▶ **What needs to be done**:
Below are some records; return each one exactly as written.

▶ **Records to use**:
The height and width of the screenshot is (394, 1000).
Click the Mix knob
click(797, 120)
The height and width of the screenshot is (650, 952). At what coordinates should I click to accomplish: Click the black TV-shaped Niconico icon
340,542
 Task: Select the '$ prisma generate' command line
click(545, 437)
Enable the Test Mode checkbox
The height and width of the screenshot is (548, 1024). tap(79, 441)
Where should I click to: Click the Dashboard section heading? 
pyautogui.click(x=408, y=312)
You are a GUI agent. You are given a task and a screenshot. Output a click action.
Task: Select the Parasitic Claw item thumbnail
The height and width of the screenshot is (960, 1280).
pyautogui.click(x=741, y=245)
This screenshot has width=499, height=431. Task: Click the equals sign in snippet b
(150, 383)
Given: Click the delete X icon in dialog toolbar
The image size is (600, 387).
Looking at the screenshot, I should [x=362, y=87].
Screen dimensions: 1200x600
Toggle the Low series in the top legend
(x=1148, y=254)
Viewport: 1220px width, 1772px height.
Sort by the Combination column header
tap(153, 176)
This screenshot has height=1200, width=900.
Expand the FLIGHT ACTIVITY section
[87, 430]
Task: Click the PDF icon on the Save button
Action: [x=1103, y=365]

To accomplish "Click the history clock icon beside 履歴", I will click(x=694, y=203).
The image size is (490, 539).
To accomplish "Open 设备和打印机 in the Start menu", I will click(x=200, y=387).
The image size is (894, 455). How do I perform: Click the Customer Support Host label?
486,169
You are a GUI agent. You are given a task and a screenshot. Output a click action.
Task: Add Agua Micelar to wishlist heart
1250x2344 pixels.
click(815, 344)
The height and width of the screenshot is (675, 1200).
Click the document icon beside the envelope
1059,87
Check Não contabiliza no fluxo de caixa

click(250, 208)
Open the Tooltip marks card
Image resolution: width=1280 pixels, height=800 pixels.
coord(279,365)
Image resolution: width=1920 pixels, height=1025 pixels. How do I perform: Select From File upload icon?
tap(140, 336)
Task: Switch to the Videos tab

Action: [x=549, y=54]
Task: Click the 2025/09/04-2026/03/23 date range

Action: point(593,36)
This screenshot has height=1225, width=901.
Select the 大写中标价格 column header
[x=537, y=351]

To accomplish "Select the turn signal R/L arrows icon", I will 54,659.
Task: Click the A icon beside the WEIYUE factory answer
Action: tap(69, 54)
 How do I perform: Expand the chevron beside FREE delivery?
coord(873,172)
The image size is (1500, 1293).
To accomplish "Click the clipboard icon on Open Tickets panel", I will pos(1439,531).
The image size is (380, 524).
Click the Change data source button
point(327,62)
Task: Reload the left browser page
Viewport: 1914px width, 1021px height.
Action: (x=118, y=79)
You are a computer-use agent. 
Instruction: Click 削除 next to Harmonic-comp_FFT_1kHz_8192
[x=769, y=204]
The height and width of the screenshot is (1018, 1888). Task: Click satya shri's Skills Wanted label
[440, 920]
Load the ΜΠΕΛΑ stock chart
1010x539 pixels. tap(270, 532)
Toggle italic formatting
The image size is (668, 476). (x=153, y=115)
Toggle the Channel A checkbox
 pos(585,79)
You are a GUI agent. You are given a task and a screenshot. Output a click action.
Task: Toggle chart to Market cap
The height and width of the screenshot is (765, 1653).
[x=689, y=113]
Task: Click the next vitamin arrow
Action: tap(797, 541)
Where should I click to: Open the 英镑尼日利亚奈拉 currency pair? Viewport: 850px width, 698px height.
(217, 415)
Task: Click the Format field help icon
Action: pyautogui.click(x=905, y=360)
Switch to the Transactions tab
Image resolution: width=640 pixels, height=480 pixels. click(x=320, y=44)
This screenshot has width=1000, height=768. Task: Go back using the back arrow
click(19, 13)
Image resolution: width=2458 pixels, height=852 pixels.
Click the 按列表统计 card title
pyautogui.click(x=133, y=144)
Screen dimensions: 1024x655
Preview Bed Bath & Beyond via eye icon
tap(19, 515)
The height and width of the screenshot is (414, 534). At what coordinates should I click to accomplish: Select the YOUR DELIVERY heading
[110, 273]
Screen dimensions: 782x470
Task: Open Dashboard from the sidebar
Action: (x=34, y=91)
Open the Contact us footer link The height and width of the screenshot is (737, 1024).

▶ **Worked solution**:
The height and width of the screenshot is (394, 1000).
Click the Mix knob
click(797, 120)
The height and width of the screenshot is (650, 952). At what coordinates should I click to accomplish: Click the black TV-shaped Niconico icon
340,542
 Task: Select the '$ prisma generate' command line
click(545, 437)
Enable the Test Mode checkbox
The height and width of the screenshot is (548, 1024). tap(79, 441)
Where should I click to: Click the Dashboard section heading? 
pyautogui.click(x=408, y=312)
You are a GUI agent. You are given a task and a screenshot. Output a click action.
Task: Select the Parasitic Claw item thumbnail
The height and width of the screenshot is (960, 1280).
pyautogui.click(x=741, y=245)
This screenshot has width=499, height=431. Task: Click the equals sign in snippet b
(150, 383)
Given: Click the delete X icon in dialog toolbar
The image size is (600, 387).
Looking at the screenshot, I should [x=362, y=87].
Screen dimensions: 1200x600
Toggle the Low series in the top legend
(x=1148, y=254)
Viewport: 1220px width, 1772px height.
Sort by the Combination column header
tap(153, 176)
This screenshot has height=1200, width=900.
Expand the FLIGHT ACTIVITY section
[87, 430]
Task: Click the PDF icon on the Save button
Action: [x=1103, y=365]

To accomplish "Click the history clock icon beside 履歴", I will click(x=694, y=203).
The image size is (490, 539).
To accomplish "Open 设备和打印机 in the Start menu", I will click(x=200, y=387).
The image size is (894, 455). How do I perform: Click the Customer Support Host label?
486,169
You are a GUI agent. You are given a task and a screenshot. Output a click action.
Task: Add Agua Micelar to wishlist heart
1250x2344 pixels.
click(815, 344)
The height and width of the screenshot is (675, 1200).
Click the document icon beside the envelope
1059,87
Check Não contabiliza no fluxo de caixa

click(250, 208)
Open the Tooltip marks card
Image resolution: width=1280 pixels, height=800 pixels.
coord(279,365)
Image resolution: width=1920 pixels, height=1025 pixels. How do I perform: Select From File upload icon?
tap(140, 336)
Task: Switch to the Videos tab

Action: [x=549, y=54]
Task: Click the 2025/09/04-2026/03/23 date range

Action: point(593,36)
This screenshot has height=1225, width=901.
Select the 大写中标价格 column header
[x=537, y=351]

To accomplish "Select the turn signal R/L arrows icon", I will 54,659.
Task: Click the A icon beside the WEIYUE factory answer
Action: tap(69, 54)
 How do I perform: Expand the chevron beside FREE delivery?
coord(873,172)
The image size is (1500, 1293).
To accomplish "Click the clipboard icon on Open Tickets panel", I will pos(1439,531).
The image size is (380, 524).
Click the Change data source button
point(327,62)
Task: Reload the left browser page
Viewport: 1914px width, 1021px height.
Action: (x=118, y=79)
You are a computer-use agent. 
Instruction: Click 削除 next to Harmonic-comp_FFT_1kHz_8192
[x=769, y=204]
The height and width of the screenshot is (1018, 1888). Task: Click satya shri's Skills Wanted label
[440, 920]
Load the ΜΠΕΛΑ stock chart
1010x539 pixels. tap(270, 532)
Toggle italic formatting
The image size is (668, 476). (x=153, y=115)
Toggle the Channel A checkbox
 pos(585,79)
You are a GUI agent. You are given a task and a screenshot. Output a click action.
Task: Toggle chart to Market cap
The height and width of the screenshot is (765, 1653).
[x=689, y=113]
Task: Click the next vitamin arrow
Action: tap(797, 541)
Where should I click to: Open the 英镑尼日利亚奈拉 currency pair? Viewport: 850px width, 698px height.
(217, 415)
Task: Click the Format field help icon
Action: pyautogui.click(x=905, y=360)
Switch to the Transactions tab
Image resolution: width=640 pixels, height=480 pixels. click(x=320, y=44)
This screenshot has width=1000, height=768. Task: Go back using the back arrow
click(19, 13)
Image resolution: width=2458 pixels, height=852 pixels.
Click the 按列表统计 card title
pyautogui.click(x=133, y=144)
Screen dimensions: 1024x655
Preview Bed Bath & Beyond via eye icon
tap(19, 515)
The height and width of the screenshot is (414, 534). At what coordinates should I click to accomplish: Select the YOUR DELIVERY heading
[110, 273]
Screen dimensions: 782x470
Task: Open Dashboard from the sidebar
Action: (x=34, y=91)
Open the Contact us footer link The height and width of the screenshot is (737, 1024).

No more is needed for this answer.